Find every line in the data that contains the word "output". Return each of those lines.

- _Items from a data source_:
_ _ _ _ _

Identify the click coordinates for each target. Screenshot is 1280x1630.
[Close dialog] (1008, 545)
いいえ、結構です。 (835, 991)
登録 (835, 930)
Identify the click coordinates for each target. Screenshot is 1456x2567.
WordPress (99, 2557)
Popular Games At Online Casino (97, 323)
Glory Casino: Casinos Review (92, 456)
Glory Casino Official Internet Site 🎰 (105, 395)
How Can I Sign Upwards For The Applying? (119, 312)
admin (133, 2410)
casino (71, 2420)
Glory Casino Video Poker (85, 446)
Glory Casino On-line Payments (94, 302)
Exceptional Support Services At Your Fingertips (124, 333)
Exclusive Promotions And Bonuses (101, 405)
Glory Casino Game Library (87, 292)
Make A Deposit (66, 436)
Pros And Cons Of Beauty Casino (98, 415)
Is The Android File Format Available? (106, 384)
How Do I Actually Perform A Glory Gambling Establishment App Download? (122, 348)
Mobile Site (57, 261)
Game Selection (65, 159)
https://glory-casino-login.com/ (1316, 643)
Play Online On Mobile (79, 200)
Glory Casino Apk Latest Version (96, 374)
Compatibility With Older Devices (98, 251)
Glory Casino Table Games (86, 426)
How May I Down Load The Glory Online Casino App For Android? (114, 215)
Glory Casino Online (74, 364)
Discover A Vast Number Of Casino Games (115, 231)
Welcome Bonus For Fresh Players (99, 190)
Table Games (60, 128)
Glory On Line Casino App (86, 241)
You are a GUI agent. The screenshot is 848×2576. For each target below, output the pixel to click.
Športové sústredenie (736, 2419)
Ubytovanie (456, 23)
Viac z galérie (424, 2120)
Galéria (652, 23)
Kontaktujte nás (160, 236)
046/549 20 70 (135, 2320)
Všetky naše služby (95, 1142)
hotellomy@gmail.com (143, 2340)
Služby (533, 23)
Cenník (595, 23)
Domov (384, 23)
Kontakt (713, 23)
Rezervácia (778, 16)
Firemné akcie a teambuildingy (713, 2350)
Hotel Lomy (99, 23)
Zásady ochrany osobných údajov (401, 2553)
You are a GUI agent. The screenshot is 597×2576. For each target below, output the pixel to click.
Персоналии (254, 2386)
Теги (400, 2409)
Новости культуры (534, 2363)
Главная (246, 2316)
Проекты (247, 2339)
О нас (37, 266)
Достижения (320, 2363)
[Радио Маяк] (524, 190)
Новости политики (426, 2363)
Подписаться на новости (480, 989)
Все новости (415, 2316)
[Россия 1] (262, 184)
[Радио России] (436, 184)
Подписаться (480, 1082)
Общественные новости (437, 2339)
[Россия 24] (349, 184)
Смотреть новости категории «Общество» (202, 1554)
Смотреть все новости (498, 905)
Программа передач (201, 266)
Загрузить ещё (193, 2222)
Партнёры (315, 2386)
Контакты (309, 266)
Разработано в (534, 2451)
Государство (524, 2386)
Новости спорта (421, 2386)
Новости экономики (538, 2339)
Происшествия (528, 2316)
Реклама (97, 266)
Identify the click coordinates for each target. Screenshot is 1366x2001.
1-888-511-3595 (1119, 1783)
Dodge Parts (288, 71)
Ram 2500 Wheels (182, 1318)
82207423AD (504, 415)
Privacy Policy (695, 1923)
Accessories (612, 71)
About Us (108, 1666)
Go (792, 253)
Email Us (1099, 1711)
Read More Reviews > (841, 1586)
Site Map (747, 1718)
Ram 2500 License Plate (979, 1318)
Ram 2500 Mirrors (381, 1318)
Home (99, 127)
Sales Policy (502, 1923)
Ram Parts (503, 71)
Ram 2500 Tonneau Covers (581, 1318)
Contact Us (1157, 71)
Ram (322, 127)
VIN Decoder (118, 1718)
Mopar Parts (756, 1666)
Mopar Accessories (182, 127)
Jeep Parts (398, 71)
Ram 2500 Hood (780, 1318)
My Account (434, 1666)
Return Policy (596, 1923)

_ _ _ _ _

- _RESULT OF THIS EXERCISE_:
You are a GUI agent. The screenshot is 848×2576. For each target below, output the pixel to click.
You are a GUI agent. The screenshot is 597×2576. For each target below, output the pixel to click.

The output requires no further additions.